Tim Rhein, the former CEO of APL, tapped into a deep reservoir of angst in the transportation industry concerning railroads.
Whether it's public utilities who have access to rail competition or intermdal shippers who feel that deep down the railroads don't care about their business, few shippers express total satisfaction with rail service, and some are far less charitable than that. As current news shows, some would like nothing more than to re-regulate the rail industry to combat lack of competition.
Temporarily barnstorming out of retirement, Rhein seemed to engage in a form of catharsis by venting long-held frustrations he has with railroads as a major container shipper.
"I am not a big fan of the railroad industry," Rhein said during the first-ever Legends of Transportation town hall discussion at the 9th annual Trans-Pacific Maritime Conference last week. He told the story of how, during a visit to the Union Pacific control center in Omaha, he asked the location of a certain APL stacktrain. "They said, 'your train is stopped.' And I asked why, and they said, 'it’s on a siding, the grain train has to get through,' and that is the way they think," he said. "If you put a gun to their head, the priorities are coal, grain and autos."

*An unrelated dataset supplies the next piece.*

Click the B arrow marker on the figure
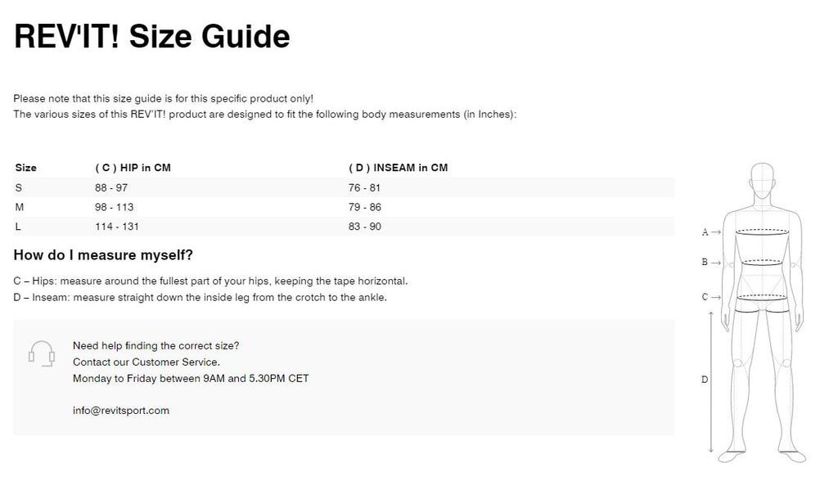This screenshot has width=838, height=504. (710, 263)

Rhein retired in 2001, after a dismal decade in the railroad industry that witnessed the problematic mergers of Burlington Northern and Santa Fe in 1995, UP and Southern Pacific in 1996, and the break-up of Conrail in 1999, all followed by a government-imposed moratorium on subsequent mergers.
Many argue that rail service has improved since then as intermodal has become an ever more important revenue segment for the industry. Asked whether he has sensed any of that in watching the industry from retirement, Rhein didn't budge. " The little watching that I've done I’ve seen no change."